The world has gone mad

The day has finally arrived that everyone thought wouldn’t. This afternoon, at the nightly news conference, our prime minister announced that the government wanted all cafes, pubs, clubs and restaurants to close. Also theatres and gyms. And anywhere else the masses congregate. It was a hard statement to make. It was almost dragged out of him.

According to Twitter, the pubs in London instantly filled up for the Last Hurrah. It reminded me of old Fred and the six o’clock swill.

Old Fred was chap I worked with in the building trade long, long ago. He used to regularly drink at a pub in The Rocks. One day a film producer came in and chatted to the regulars. They wanted to use the pub in a film and needed a load of ‘real’ people as extras.

They were paying a bit of pocket money so Fred happily agreed.

The film was Caddie (1976) and was set in the 1920’s when pubs closed at 6pm. The bit that included Fred was the memorable six o’clock swill. This was the reaction by serious drinkers at the bell signalling last orders. They would down as much cold, fizzy beer as they possibly could before one of two things happened. They were thrown out or they threw up.

Fred, notably, was sat at the bar when the clock approached the hour. He ordered another schooner and knocked it back. As the bell started he threw up the beer and then, recovering, ordered another.

Caddie was also memorable for Jacki Weaver (as Caddie) saying “Life’s a bugger!” which is something I often quote in my head when I see bad things happening but want to be all philosophical about it.

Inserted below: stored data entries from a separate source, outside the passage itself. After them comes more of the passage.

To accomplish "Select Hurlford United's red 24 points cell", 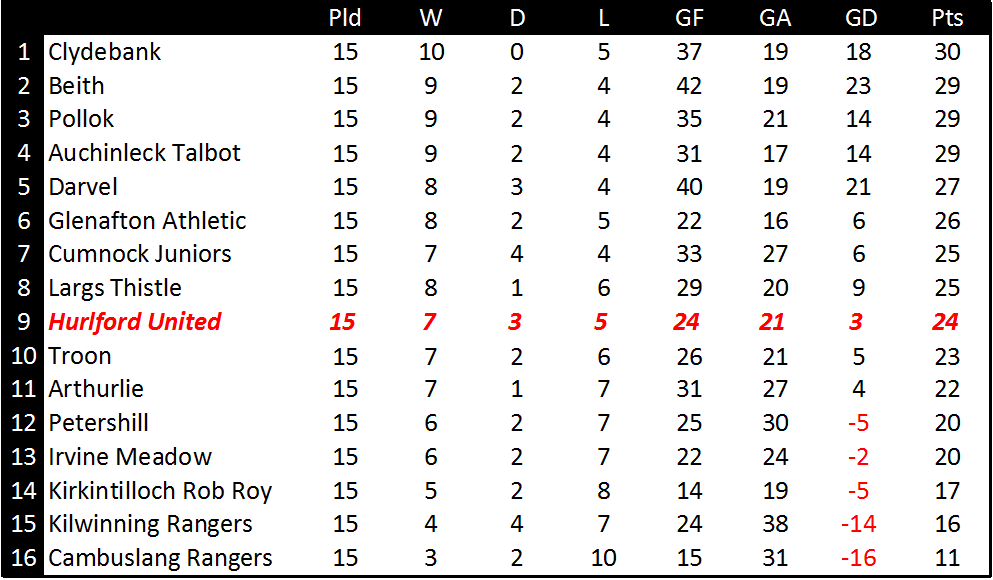I will (946, 322).
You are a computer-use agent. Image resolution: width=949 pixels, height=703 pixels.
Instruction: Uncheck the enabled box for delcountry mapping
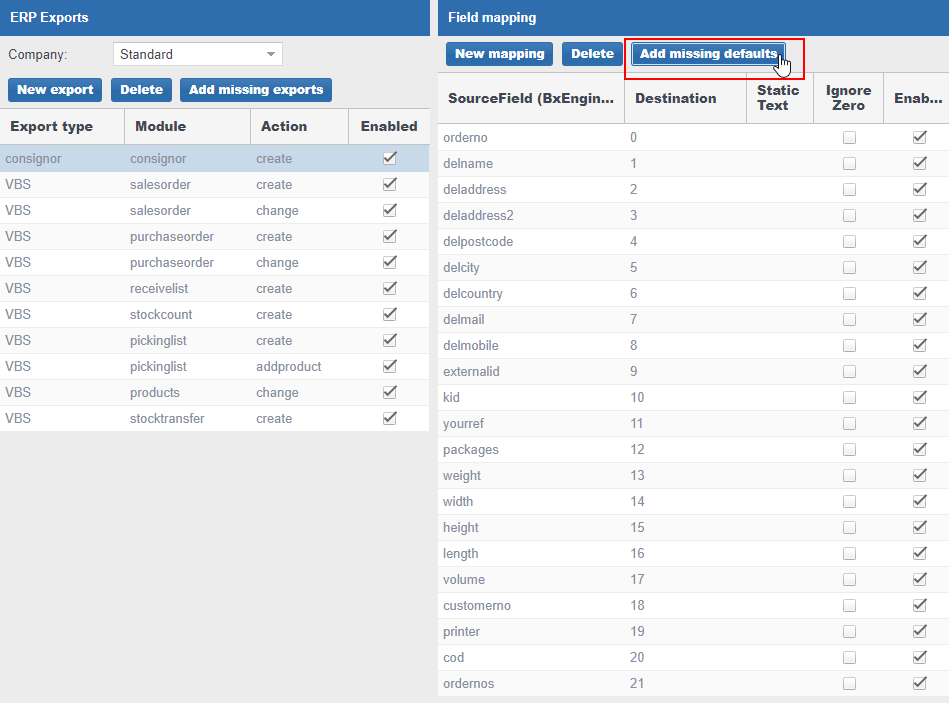919,293
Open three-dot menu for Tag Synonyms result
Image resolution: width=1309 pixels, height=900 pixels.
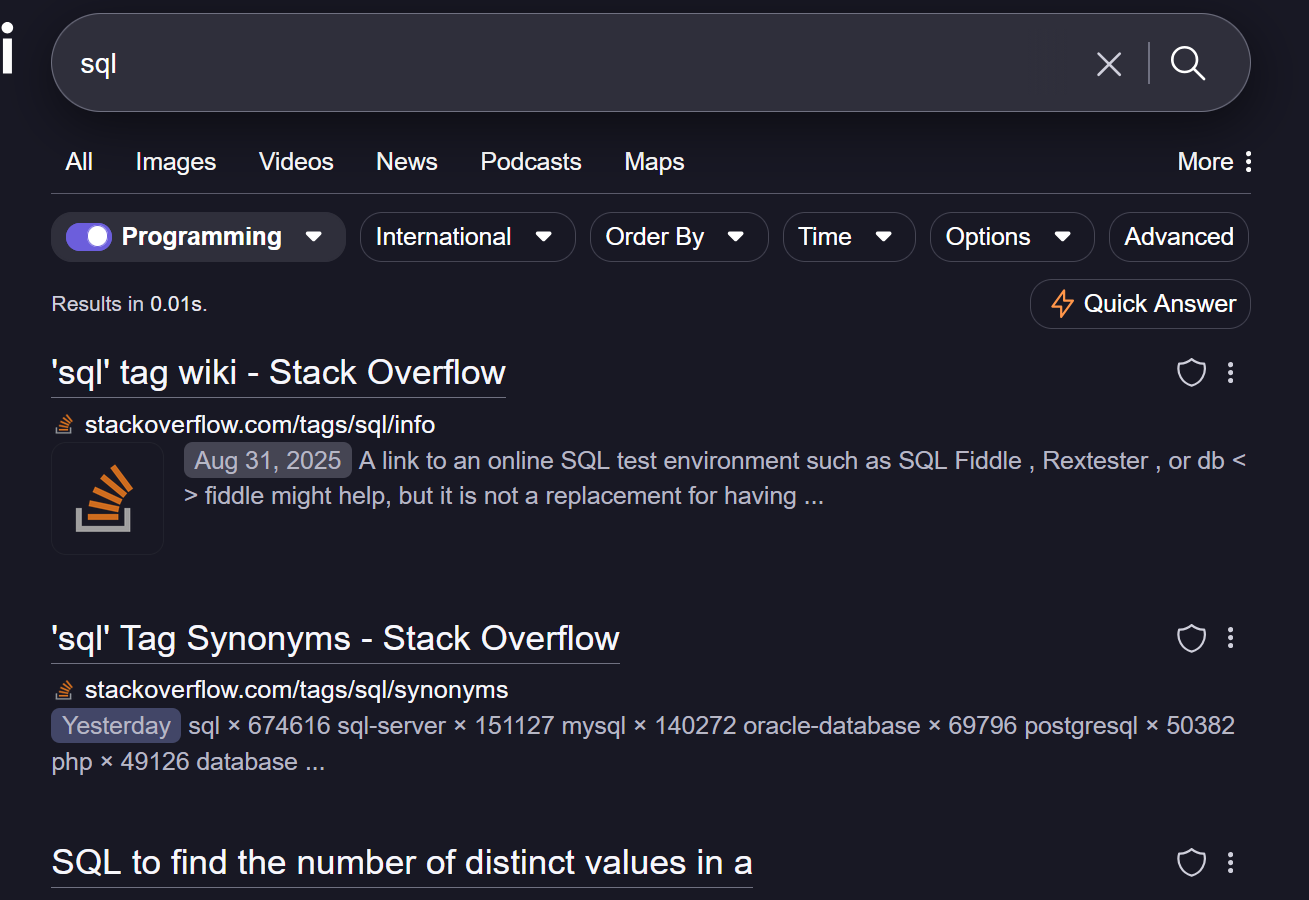point(1230,638)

Like the closure of cafes, pubs, clubs and restaurants. And gyms. Which makes me very glad I decided to go to the gym this morning. I almost didn’t but something alerted me to the ill wind approaching. So I did.

And, being a Friday, the Noizee Boyzz were there. This is a group of four mid twenties lads who don’t seem able to speak below a shout. They encourage each other on a machine then swap around. They also yell and shout about sport though not so much sport today.

Nero’s was quite full this morning because both Starbucks and Costa have decided to have only a take away service. After this afternoon’s announcement, Nero’s will be the same. Therefore, this may be the final photo of the footpath in progress.

An old couple sitting behind me were complaining that the Poundshop has stopped taking cash. The woman then suddenly started coughing and complaining at the same time. Lots of people stopped whatever they were doing to watch, deciding whether they should run out of the cafe. There was a mass intake of breath.

The old couple must have felt the mood in the room as they left soon after.

After a coffee (or two) I had an optician’s appointment and went along half expecting it to be cancelled. They were just very, very careful.

My vision hasn’t changed and the super hi-tech scan shows the progress over the last four years has not shown anything to be too concerned about. I think I’ve mentioned before how much I love the scanning equipment. The results are amazing.

Waitrose was pretty amazing as well. Because I was later than usual, I was astonished at the empty fruit and veg aisles. It was like the locusts had been in and eaten everything in their path. There was still isolated shoppers, looking to buy anything they could.

In saying that, the fish counter was fine and Debbie served me some delicious cod loin for tonight’s dinner. I also managed to score the last fennel bulb. How bad is it when there’s only one fennel bulb left? I thought I was one of the few people who buy them.

I do wonder if the panic buyers know what to do with some of the stuff they are shoving into their trolleys. I fear there may be lots of rotting fennel in the weeks to come.

As I wandered around Waitrose, a lot of conversations I overheard were mostly to do with the world having gone mad. I doubt any of them really remember the war so this is all as new to them as it is to me. The world is ill prepared and is, I fear, skirting the edges of insanity. I do worry about the Americans panic buying guns.

In the lane I walk through from the gym to Castle Street, there stands a lone magnolia. It is surrounded by small businesses and looks glorious for the many people who pass it each day. Like ours, it is out now in all its glory. Sadly there’s not so many people to see it.

In this time of craziness, it’s important to take note of the beauty that remains and continues to brighten random corners of the world. It’s a reminder that everything isn’t completely mad.